### Records provided

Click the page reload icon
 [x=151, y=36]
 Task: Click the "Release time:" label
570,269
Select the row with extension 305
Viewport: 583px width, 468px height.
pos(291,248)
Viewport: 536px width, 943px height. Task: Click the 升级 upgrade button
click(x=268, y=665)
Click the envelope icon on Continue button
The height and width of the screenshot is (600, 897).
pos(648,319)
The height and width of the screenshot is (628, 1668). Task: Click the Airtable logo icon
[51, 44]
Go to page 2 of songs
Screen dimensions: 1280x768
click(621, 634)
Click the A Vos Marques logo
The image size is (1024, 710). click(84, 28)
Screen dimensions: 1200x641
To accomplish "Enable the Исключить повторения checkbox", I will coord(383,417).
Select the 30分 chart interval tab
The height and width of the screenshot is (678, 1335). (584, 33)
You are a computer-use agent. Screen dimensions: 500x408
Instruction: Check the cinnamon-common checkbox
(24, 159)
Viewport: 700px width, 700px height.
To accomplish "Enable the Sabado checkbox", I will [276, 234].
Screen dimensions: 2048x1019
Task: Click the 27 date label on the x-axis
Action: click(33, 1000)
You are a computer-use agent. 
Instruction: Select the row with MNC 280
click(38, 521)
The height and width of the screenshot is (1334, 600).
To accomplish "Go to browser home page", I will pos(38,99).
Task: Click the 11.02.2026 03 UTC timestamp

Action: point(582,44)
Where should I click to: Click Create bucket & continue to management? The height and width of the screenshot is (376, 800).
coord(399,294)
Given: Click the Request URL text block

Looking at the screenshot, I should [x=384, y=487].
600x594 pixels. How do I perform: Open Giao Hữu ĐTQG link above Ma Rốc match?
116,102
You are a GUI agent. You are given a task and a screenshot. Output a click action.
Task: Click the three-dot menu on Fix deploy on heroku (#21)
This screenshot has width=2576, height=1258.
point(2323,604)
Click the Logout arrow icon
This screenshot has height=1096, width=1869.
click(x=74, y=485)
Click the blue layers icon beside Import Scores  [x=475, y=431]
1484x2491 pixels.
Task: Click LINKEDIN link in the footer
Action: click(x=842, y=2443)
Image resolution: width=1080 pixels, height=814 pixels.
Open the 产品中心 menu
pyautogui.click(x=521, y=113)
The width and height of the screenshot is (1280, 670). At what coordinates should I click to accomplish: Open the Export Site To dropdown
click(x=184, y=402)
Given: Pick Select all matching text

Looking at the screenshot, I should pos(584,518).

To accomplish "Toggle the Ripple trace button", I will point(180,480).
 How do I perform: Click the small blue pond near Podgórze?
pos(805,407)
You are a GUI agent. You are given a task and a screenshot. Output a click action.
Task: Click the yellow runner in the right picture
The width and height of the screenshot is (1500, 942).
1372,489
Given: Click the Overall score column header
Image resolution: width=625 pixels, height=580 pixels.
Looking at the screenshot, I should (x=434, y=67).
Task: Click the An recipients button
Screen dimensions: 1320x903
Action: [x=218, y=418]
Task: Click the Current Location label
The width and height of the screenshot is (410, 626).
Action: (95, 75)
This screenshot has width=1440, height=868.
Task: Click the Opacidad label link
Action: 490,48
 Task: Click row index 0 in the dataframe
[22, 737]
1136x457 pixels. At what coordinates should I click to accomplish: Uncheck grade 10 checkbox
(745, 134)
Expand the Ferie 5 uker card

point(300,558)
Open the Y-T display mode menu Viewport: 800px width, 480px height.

######

What you need to do
Would you please state how many lines in the material hold "agent"? The number alone will do.

Solution to this exercise
4